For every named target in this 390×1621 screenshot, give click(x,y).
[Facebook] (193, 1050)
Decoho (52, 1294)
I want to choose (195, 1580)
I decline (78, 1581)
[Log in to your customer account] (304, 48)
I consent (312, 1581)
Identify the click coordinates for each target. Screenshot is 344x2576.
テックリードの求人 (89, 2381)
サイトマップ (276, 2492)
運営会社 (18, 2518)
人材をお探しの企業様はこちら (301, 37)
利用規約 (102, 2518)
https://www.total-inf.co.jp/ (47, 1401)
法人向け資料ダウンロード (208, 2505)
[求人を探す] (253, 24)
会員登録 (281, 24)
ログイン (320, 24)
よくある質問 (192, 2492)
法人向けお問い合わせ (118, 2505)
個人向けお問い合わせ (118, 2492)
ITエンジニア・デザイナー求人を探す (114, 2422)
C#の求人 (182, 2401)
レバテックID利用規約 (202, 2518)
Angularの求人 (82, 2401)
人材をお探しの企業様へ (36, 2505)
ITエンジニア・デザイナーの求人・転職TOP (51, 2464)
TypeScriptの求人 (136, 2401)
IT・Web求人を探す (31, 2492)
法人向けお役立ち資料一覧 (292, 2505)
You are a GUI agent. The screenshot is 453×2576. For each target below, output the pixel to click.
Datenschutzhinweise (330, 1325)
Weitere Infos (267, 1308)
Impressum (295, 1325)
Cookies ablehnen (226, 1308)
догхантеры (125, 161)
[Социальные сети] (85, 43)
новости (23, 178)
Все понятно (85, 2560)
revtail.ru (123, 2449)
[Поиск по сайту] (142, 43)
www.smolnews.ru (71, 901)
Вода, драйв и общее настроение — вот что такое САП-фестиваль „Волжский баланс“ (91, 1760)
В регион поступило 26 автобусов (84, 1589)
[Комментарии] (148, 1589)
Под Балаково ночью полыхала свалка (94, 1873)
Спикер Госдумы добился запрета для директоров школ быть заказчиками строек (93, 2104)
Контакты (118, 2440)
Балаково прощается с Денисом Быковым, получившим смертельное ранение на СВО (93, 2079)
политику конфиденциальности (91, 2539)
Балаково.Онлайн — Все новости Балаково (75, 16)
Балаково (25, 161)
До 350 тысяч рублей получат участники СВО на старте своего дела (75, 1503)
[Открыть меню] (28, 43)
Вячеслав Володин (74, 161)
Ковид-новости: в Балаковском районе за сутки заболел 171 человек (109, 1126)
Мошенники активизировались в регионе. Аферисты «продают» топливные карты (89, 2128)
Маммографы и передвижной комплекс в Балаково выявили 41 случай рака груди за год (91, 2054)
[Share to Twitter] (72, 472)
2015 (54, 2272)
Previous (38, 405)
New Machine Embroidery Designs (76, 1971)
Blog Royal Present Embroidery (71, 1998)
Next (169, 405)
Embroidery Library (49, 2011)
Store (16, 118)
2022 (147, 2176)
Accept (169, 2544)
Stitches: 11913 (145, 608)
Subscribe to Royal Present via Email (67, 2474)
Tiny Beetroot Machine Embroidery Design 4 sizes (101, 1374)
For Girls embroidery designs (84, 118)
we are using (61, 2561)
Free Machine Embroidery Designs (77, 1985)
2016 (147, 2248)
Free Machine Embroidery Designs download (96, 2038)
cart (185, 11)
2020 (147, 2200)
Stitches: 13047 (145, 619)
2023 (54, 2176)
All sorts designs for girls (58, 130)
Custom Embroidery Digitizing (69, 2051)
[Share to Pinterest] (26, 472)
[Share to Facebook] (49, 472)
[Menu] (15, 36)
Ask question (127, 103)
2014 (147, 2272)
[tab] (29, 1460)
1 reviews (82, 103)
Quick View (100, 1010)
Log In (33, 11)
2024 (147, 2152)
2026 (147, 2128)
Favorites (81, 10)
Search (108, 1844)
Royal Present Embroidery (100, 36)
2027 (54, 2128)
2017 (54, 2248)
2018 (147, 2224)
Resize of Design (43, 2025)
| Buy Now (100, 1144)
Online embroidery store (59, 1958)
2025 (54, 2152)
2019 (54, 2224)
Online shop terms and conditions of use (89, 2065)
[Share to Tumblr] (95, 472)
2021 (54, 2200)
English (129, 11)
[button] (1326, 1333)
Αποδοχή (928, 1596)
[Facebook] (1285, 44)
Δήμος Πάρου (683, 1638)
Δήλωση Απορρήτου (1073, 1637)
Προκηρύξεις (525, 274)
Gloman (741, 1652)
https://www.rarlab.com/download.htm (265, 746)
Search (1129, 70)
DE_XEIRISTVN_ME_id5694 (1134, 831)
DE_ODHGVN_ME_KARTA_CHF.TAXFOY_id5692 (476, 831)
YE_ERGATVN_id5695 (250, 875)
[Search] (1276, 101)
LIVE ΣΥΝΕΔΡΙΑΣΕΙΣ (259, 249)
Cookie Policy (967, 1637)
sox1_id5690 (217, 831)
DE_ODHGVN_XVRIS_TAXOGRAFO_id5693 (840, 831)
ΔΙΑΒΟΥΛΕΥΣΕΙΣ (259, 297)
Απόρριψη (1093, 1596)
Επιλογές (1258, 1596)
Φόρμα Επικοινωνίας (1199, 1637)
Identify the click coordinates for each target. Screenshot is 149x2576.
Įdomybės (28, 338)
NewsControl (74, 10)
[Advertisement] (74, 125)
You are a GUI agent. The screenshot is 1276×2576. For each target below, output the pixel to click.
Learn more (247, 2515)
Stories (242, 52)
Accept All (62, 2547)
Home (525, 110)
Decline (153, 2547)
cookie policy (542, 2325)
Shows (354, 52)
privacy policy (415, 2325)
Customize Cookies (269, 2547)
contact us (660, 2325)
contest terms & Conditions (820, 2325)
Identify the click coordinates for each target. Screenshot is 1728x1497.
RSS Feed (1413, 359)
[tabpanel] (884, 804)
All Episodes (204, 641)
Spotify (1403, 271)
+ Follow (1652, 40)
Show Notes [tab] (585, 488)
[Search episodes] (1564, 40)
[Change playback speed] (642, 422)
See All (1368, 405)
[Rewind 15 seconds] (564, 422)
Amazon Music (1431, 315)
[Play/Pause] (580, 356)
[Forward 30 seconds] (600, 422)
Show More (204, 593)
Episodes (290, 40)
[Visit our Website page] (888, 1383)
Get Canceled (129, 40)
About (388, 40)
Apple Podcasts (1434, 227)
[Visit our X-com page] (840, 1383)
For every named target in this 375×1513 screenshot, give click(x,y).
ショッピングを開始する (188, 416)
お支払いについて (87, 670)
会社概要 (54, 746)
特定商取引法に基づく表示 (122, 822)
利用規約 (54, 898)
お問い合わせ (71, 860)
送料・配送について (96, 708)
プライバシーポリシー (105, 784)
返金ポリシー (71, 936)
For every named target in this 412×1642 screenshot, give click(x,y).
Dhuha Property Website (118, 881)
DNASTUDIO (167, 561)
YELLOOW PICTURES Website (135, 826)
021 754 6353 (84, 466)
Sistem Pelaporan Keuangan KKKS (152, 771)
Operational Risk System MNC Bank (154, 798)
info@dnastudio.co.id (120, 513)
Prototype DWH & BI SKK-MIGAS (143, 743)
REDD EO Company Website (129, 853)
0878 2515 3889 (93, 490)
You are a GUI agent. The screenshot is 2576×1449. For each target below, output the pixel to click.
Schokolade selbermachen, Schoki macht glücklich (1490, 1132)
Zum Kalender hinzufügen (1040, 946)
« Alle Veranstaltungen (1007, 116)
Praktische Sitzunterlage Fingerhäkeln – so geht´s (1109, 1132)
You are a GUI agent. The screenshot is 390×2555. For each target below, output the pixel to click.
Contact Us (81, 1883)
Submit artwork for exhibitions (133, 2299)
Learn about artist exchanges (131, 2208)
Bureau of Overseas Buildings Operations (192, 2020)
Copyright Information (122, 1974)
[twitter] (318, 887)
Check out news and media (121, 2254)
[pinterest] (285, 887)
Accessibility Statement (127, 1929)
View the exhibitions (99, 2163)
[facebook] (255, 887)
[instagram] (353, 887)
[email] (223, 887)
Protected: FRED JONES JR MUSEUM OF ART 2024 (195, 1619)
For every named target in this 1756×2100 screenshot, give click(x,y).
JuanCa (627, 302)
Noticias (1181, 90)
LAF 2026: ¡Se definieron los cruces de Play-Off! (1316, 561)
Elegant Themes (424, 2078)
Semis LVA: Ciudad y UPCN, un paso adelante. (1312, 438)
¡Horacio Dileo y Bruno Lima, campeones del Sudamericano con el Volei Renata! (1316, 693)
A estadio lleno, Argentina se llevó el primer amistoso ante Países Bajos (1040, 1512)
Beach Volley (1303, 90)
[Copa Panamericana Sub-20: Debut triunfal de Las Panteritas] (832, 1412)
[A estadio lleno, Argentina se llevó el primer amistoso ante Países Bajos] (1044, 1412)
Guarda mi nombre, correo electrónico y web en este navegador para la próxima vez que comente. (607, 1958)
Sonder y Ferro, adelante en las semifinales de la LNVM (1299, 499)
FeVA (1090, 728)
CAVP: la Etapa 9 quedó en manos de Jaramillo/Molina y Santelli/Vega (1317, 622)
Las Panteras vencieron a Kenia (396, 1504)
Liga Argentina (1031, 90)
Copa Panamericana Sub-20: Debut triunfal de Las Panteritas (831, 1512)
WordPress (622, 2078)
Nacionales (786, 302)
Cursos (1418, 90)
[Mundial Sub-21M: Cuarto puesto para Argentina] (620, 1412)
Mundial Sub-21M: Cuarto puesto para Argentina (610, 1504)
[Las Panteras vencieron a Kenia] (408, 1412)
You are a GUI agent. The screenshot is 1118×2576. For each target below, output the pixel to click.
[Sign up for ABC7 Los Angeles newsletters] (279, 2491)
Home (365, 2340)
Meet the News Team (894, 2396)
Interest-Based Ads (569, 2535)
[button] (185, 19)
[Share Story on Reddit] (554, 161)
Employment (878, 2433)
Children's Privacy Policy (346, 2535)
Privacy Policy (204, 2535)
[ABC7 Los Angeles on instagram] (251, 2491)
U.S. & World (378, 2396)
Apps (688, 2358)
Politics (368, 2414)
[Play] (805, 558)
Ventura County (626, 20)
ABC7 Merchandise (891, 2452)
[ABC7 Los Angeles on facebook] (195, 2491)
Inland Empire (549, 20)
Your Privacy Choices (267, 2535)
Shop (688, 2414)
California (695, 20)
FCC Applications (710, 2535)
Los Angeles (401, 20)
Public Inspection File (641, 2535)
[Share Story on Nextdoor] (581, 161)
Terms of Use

EXERCISE
Search the data above for lines holding "every" and copy each of them.

TASK RESPONSE
For every named target in this 390×1621 screenshot, give click(x,y).
For every named target in this 375×1513 screenshot, give click(x,y).
For every named target in this 412×1642 screenshot, give click(x,y).
For every named target in this 1756×2100 screenshot, give click(x,y).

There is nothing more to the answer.